Source extract —
OKLAHOMA CITY (AP) - More than three dozen cows and calves have been seized after the owner failed to comply with Oklahoma City ordinances designed to prevent animal cruelty, according to a local official.
The animals appeared to be malnourished and injured after they were left to stand in floodwater without shelter or hay for weeks, said Julie Bank, the city’s animal welfare superintendent. After several weeks of noncompliance from their owner, a judge granted an order allowing the city to enter the property and seize the cattle, The Oklahoman (https://bit.ly/1KxVh1u ) reported.
Animal welfare staff members, including two who were on horseback, began rounding up 41 cows and calves on Thursday, Bank said. The animals were underweight with “noticeable injuries, a bunch are limping, some have open wounds,” she said, adding that the bones of at least one dead animal were found.

Data shown —
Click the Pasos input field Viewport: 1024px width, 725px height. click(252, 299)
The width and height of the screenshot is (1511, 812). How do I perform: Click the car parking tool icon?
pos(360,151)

Questions to answer —
[a] According to the cattle seizure report, how many cows and calves did animal welfare staff begin rounding up on Thursday?
[b] Please extend the cattle seizure report past its last sentence.
None of the data is needed.

Answer set —
[a] 41

[b]
“We definitely have animals that need medical attention,” Bank said.
The cattle were brought to the city’s animal shelter, where they were examined by veterinarians, given food and water, and provided with shade.
Someone had contacted the city to report poor conditions on the property, located near a stream called Cow Creek, but the cattle don’t belong to the landowner, Bank said.
The animal welfare division has issued 45 animal cruelty citations and plan to present the results of its investigation to prosecutors, she said.